We learned to accept no compromise and could not understand how others could not see things the way we did. When New Democracy accused PASOK of cooking national statistics in order to get Greece into the eurozone in 2001, we were amazed that our EU partners put the blame on Greece and not on PASOK. Similarly, in 2009, with the crisis at the gates, PASOK refused to cooperate when the ND government proposed austerity measures and reforms. Later, it accused ND of cheating Brussels with its statistics. There was no hiding the truth, but once again, one party thought it would score points by hurling accusations at another, as if that were the important issue.

Our parties believe that by showing each other up they gain the gratitude of their audience and tolerance for their own actions.
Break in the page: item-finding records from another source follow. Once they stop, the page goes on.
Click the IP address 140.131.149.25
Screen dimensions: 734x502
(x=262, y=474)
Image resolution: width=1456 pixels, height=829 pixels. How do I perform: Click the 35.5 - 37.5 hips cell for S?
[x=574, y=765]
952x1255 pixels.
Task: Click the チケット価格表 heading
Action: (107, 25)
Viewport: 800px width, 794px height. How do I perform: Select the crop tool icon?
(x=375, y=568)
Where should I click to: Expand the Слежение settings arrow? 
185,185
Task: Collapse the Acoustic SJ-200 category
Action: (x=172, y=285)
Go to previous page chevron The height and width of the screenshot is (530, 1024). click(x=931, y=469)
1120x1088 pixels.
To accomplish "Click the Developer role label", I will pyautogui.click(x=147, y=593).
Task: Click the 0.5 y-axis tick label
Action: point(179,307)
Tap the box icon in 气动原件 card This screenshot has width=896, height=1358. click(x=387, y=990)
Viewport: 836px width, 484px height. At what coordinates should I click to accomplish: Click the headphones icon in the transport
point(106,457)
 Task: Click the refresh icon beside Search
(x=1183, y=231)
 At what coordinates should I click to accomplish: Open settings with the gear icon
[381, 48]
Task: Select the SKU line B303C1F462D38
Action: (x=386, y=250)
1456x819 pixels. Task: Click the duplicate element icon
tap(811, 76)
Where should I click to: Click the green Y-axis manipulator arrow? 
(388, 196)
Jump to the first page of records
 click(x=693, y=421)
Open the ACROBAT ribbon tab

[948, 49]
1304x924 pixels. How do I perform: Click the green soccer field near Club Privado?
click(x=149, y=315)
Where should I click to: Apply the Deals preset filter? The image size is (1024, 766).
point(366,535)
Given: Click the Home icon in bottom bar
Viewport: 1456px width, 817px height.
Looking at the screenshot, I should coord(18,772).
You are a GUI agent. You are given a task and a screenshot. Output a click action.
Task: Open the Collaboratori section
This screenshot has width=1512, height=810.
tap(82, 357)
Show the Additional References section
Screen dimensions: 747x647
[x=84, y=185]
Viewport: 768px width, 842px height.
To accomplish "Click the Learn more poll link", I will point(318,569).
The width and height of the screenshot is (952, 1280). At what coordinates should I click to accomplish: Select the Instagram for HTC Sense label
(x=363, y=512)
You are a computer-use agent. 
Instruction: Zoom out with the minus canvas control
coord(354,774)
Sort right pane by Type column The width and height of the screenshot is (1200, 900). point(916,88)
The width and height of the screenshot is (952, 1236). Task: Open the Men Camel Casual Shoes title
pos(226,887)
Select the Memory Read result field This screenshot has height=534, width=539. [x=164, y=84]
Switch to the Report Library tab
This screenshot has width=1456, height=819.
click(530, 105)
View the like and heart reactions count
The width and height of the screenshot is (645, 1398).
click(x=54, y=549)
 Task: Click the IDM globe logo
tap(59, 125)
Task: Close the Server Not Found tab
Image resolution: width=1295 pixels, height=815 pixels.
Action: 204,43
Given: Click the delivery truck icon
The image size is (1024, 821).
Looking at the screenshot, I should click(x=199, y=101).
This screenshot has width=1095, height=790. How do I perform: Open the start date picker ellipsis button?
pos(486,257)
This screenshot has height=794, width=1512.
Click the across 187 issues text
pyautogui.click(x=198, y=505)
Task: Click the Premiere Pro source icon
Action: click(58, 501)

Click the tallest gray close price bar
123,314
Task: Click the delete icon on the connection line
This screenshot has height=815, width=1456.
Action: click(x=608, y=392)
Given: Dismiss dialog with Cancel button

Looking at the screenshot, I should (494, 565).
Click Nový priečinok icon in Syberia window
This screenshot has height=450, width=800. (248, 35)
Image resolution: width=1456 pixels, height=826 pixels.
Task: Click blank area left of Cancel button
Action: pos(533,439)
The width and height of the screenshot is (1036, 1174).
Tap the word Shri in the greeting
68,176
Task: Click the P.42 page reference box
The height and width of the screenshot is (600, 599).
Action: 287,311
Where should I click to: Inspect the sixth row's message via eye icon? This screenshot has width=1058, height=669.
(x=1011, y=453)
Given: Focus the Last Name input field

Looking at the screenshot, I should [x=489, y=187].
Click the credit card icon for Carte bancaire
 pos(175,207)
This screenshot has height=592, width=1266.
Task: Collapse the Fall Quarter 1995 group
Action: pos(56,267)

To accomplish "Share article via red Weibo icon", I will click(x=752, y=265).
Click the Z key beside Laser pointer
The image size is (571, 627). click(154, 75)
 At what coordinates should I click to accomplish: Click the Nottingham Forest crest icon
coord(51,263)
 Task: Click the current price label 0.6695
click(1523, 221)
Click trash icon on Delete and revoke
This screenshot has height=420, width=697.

In the same way, citizens grew accustomed to seeing only the bad of the “other side” and the good of their own. Without a sense of reality, there can be no framework for political cooperation. We cooperate only when conditions demand it, without knowing the mechanisms of coexistence and synthesis. ND and PASOK cooperated when they had to; in the same way, for the sake of political stability, Prime Minister Antonis Samaras and Deputy PM Evangelos Venizelos yesterday decided to show a united front, after two days of verbal skirmishes between their parties.

Most of our parties show the same arrogance and inability to cooperate. Even as the results of the recent European Parliament elections raised the specter of no party winning a viable majority in the next national elections, they all act as if the only policy they need is to attack their rivals. They do not seek solutions to the country’s problems with ideas, seriousness and consistency.